For those who are familiar with the CAP theorem, Joe describes the relationship between CAP and CALM: “the CAP result is all about non-monotone programs—about the full space of potentially non-monotone programs; but the CALM programs, the ones that are monotone, actually can enjoy all three of consistency, availability, and partition tolerance at the same time.”
In addition, there is a distributed programming language called Bloom that allows you to check for monotonicity. Finally, you can read more on all of these concepts in the CACM article.
Current Work at Berkeley: Hydro, a Platform for Programming the Cloud
In Joe’s research group at Berkeley, they are working on a multi-component stack that they’ve been building bottom-up to help make programming the cloud easier.

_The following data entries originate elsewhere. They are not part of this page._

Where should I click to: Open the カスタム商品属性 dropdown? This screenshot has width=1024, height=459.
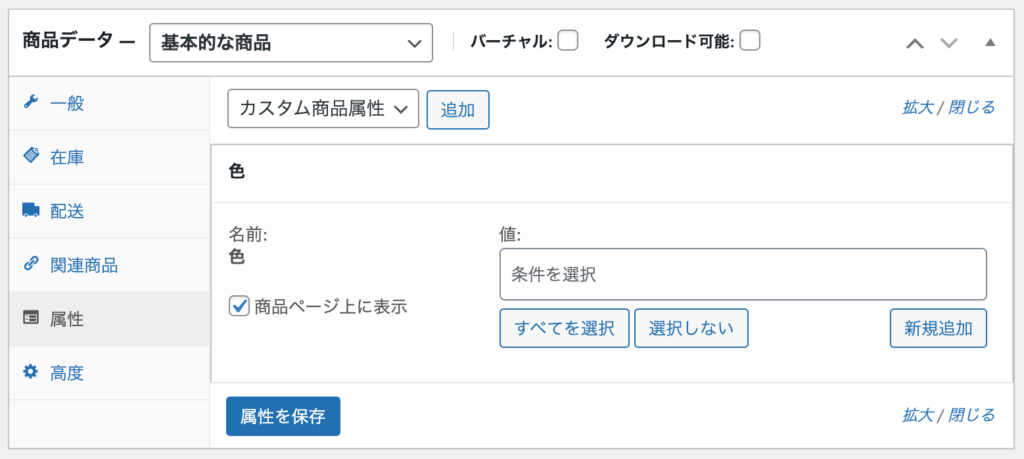point(323,109)
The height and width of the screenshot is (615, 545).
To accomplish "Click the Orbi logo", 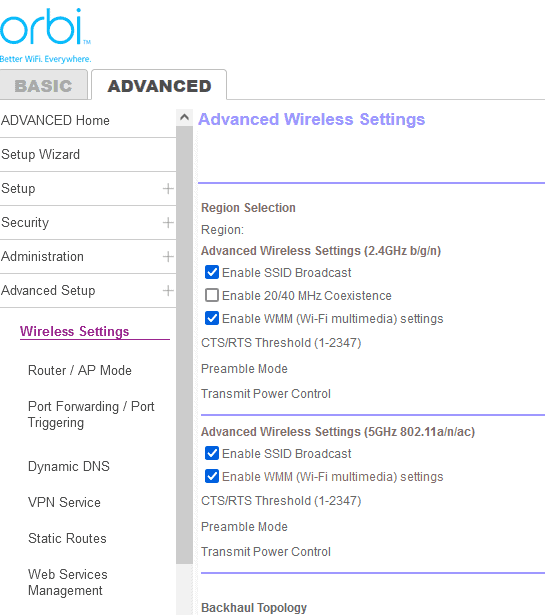I will pyautogui.click(x=45, y=35).
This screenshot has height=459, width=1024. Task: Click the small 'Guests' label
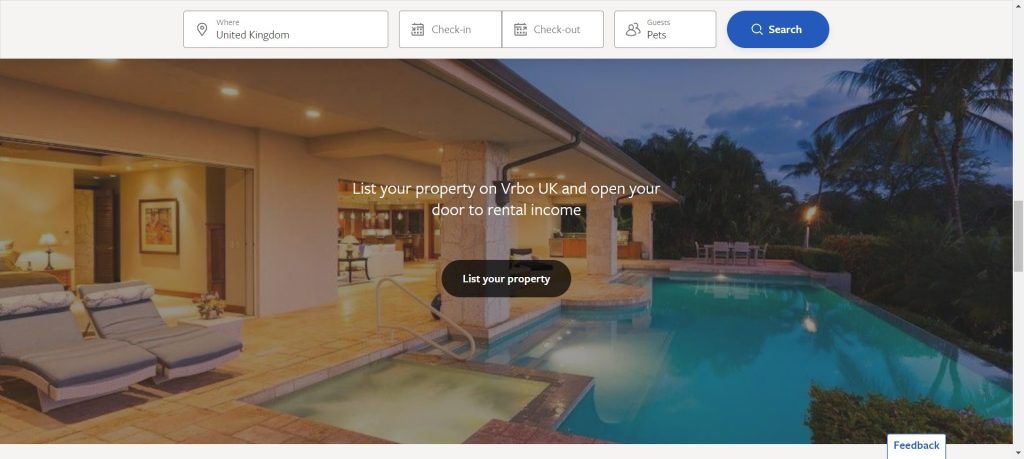[658, 23]
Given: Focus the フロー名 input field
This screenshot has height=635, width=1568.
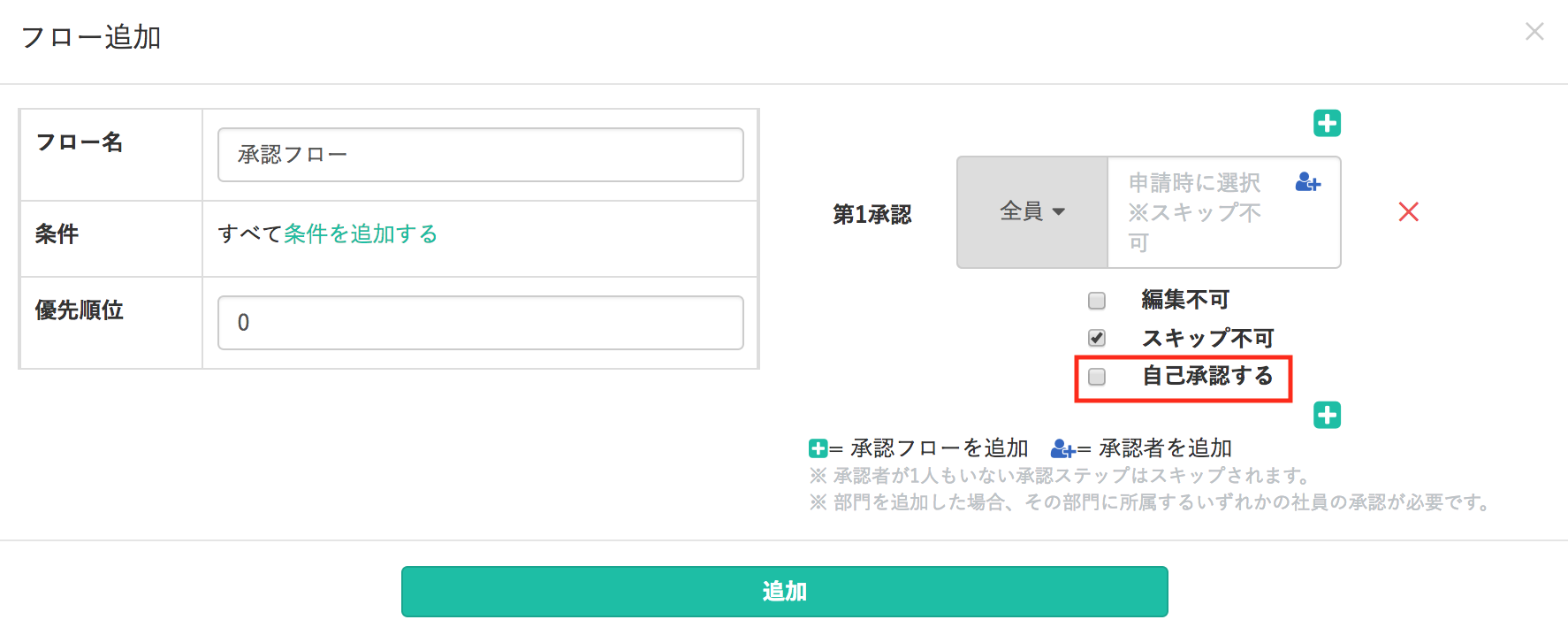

At the bottom is Anna, an autoscaling key value store, an exciting project that bakes CALM consistency into the system, which gives it a lot of advantages including unprecedented performance. Because of it’s coordination-free consistency, under contention Anna greatly outperforms Masstree, Intel TBB, and Cassandra. Why? Anna spends time doing, while the other systems spend time waiting for coordination. You can find the performance comparison starting at 20:52 in Joe’s presentation.
Next, Joe describes Cloudburst, the stateful serverless platform built on Anna, to decouple compute and storage in order to scale each independently, while also maintaining consistency across caches (using a new protocol called Hydro cache). Joe walks us through the performance (latency) numbers of running prediction serving on Cloudburst (basically, running a machine learning model in the cloud) vs other systems (single-node, native Python; AWS SageMaker; AWS Lambda). Cloudburst is second to single-node, native Python and has significantly lower latency than the two AWS systems tested. You can find the performance comparison starting at 24:12 in Joe’s presentation.
Even more work is being done within the Hydro Project on top of Cloudburst and Anna, unlocking the potential for even more innovation, all based on serverless computing at the core.
Finally, even though stateful FaaS is a major step forward in serverless computing, it’s still a limited API that has its own limitations to be worked through. As Joe states, “the real dream is going to take time.”